In fact, at least 81 active-duty U.S. military and U.S. veterans face charges as a result of the Capitol riot. These include people like former FBI official and Navy intelligence officer Thomas Caldwell, who gave military-style advice and organized training sessions for the Proud Boys, Oath Keepers and Three Percenters. (more on these groups in a minute…) He also started a “death list” of his enemies, saying he would get rid of them by “killing them, shooting them, and mutilating their corpses to use them as shields.”
And people like Larry Brock Jr. a guy who, after the election, told his Facebook audience that the United States was “now under occupation by a hostile governing force.” He went on to say that he saw “no distinction between a group of Americans seizing power and governing with complete disregard to the Constitution and an invading force of Chinese communists accomplishing the same objective.” He vowed to protect America “against all enemies foreign and domestic.”
Reveal from The Center for Investigative Reporting found, in an investigation that led to over 50 internal departmental investigations, that “hundreds of active-duty and retired law enforcement officers from across the United States are members of Confederate, anti-Islam, misogynistic or anti-government militia groups on Facebook…Almost 150 of the officers they found are involved with violent anti-government groups such as the Oath Keepers and Three Percenters.”
As reported jointly by Buzz Feed and Injustice Watch, The Plain View Project — launched by Philadelphia lawyer Emily Baker-White — “examined the accounts of about 2,900 officers from eight departments across the country and an additional 600 retired officers from those same departments. She compiled posts that represented troubling conduct in a database that is replete with racist imagery and memes, and in some cases long, vitriolic exchanges involving multiple officers.”

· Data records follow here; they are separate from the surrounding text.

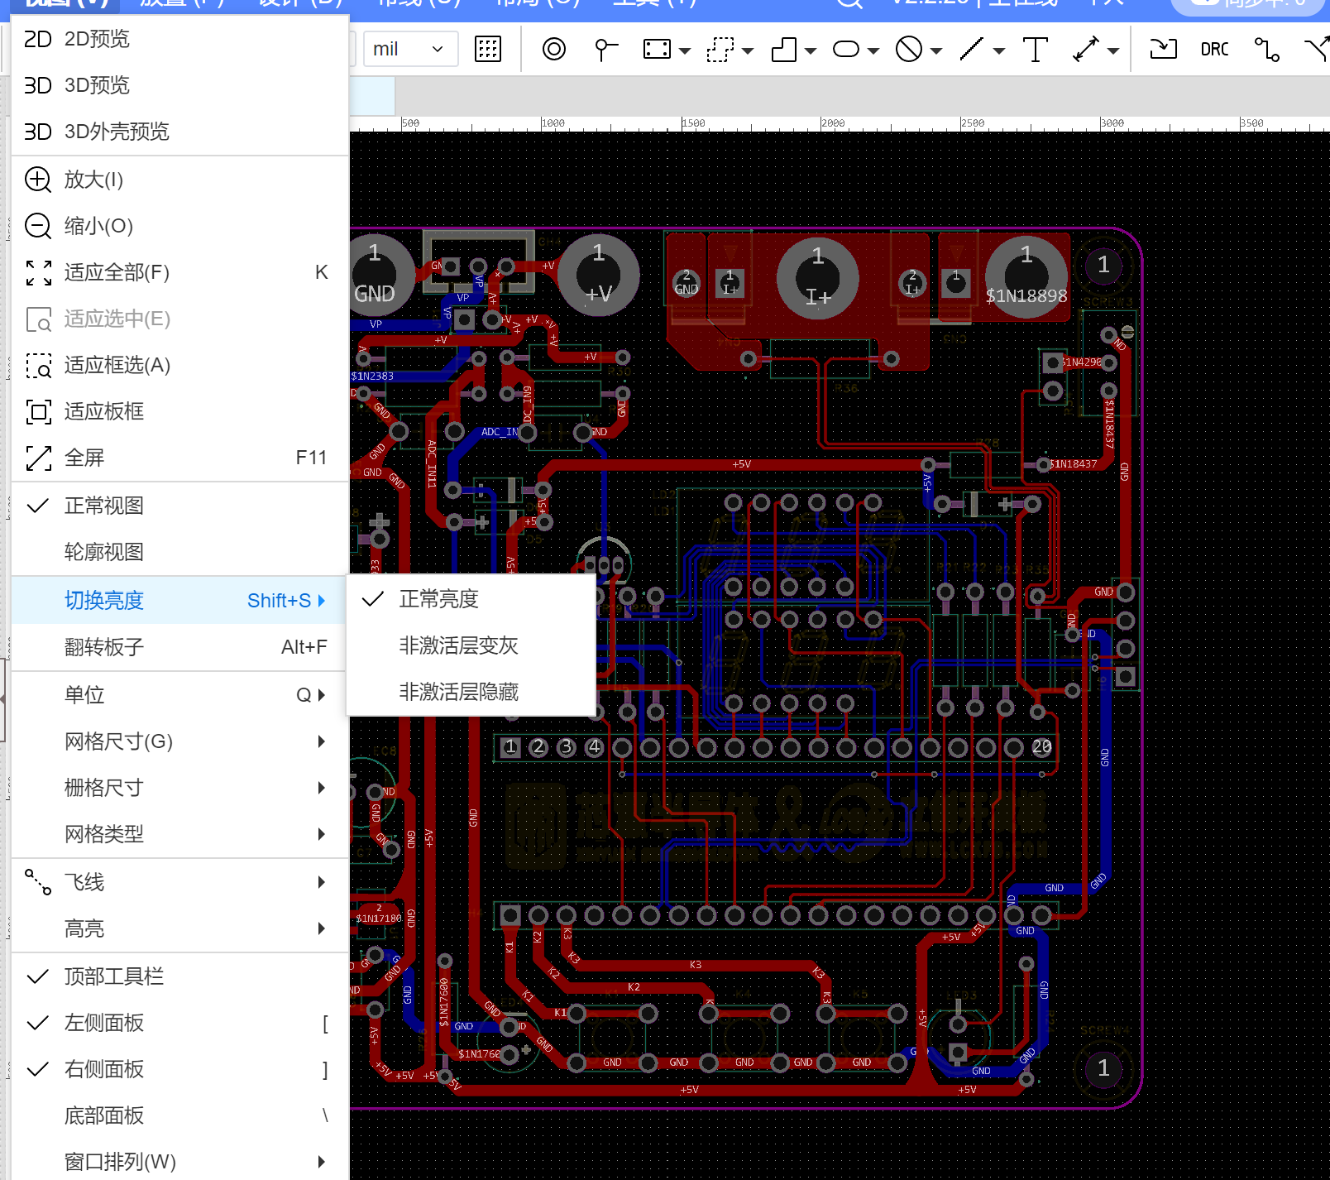Click 翻转板子 to flip the board
The image size is (1330, 1180).
104,647
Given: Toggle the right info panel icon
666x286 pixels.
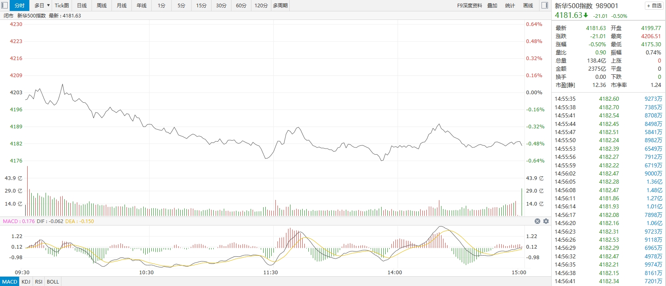Looking at the screenshot, I should [545, 5].
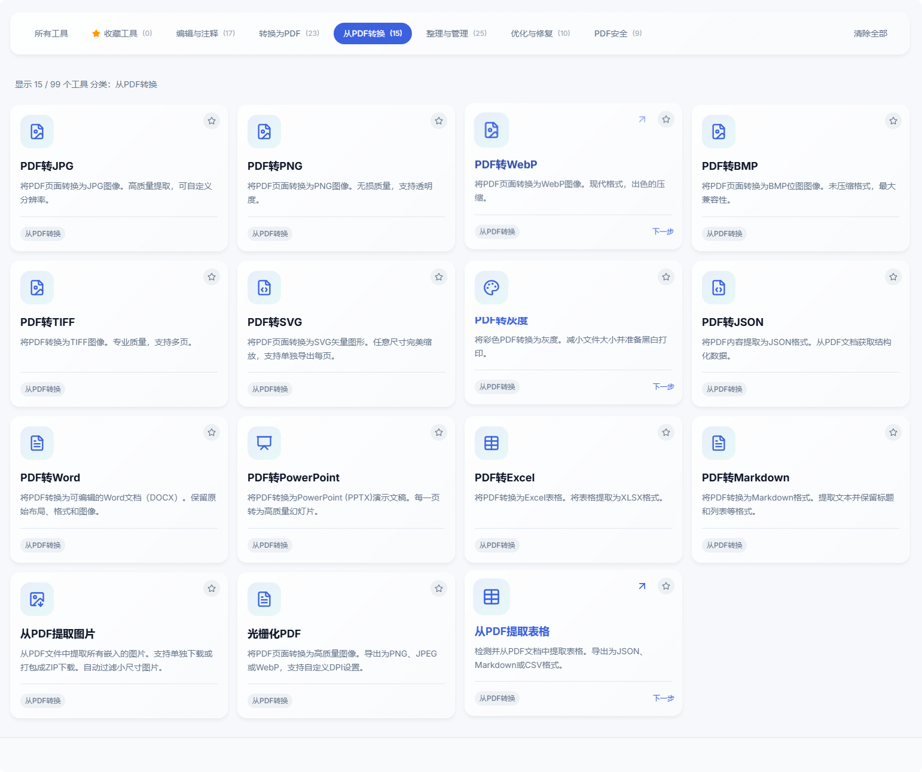Click the PDF转Word document icon
Screen dimensions: 922x772
[x=37, y=443]
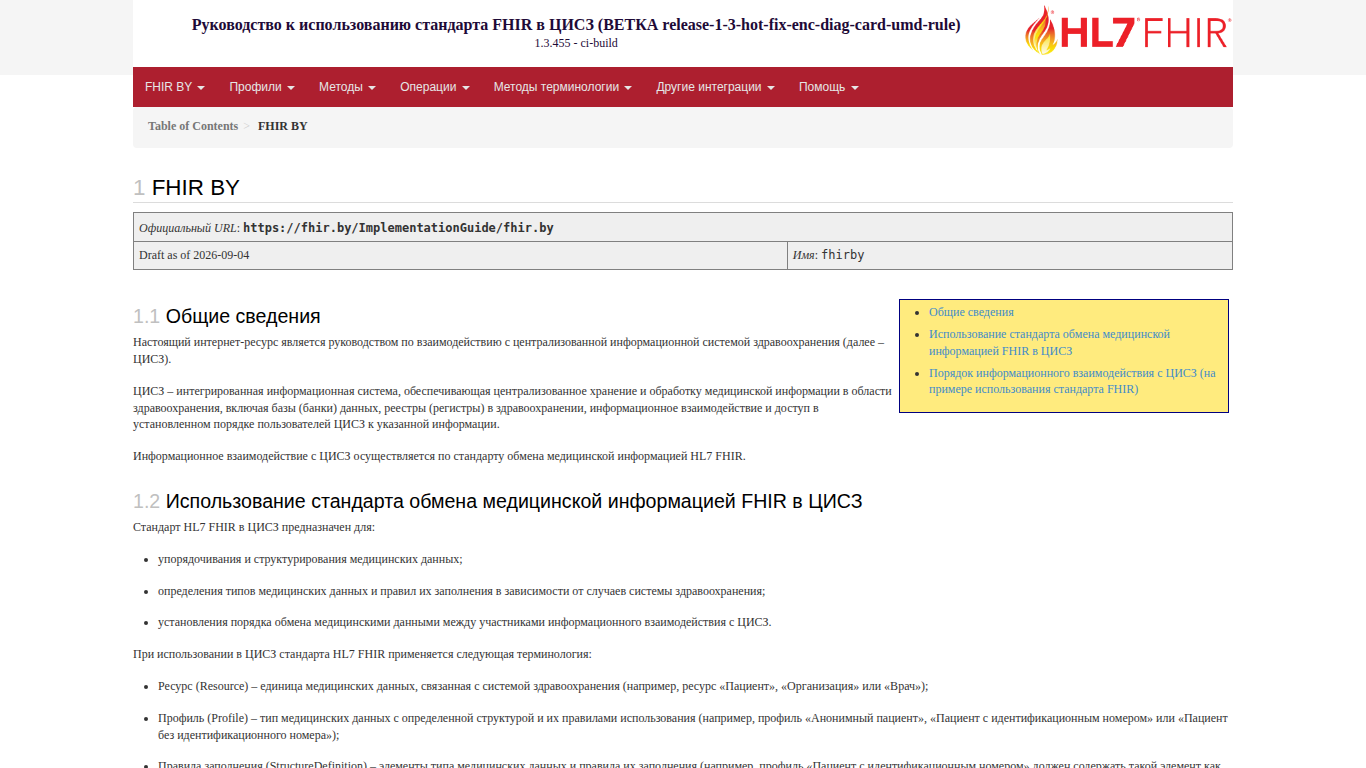
Task: Jump to Использование стандарта обмена section link
Action: coord(1049,343)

“The project sought to compile posts, comments, and other public activity that could undermine public trust in the police and reinforce the views of critics, especially in minority communities, that the police are not there to protect them. Of the pages of officers whom the Plain View researchers could positively identify, about 1 in 5 of the current officers, and 2 in 5 of the retired officers, made public posts or comments that met that threshold – typically by displaying bias, applauding violence, scoffing at due process, or using dehumanizing language. The officers mocked Mexicans, women, and Black people, celebrated the Confederate flag, and showed a man wearing a kaffiyeh scarf in the crosshairs of a gun.”
The good news is that after years of being behind the eight ball, many in the federal government finally caught up with reality, thank God.
In 2017, the Department of Homeland Security and the FBI admitted far-right extremists, particularly White supremacists, are indeed a huge problem, in a bulletin titled White Supremacists Extremism Poses Persistent Threat of Lethal Violence.
That was a start but, in March 2020, Department of Justice Inspector General Michael Horowitz issued a report that said the FBI had “not taken sufficient action” in regard to ‘homegrown violent extremists.’ Nearly 40 percent of counterterrorism assessments went unaddressed for 18 months after deficiencies were known to the FBI.”
The report continued, “Since September 11, 2001, homegrown violent extremists (HVEs) have carried out over 20 attacks in the United States, some of which occurred after the FBI closed a counterterrorism investigation or assessment on the individual.” Between 2009 and 2017 “at least six attacks committed in the United States by individuals who the FBI had previously assessed or investigated.”
We are happy to report that the FBI took this criticism to heart and started to make serious headway.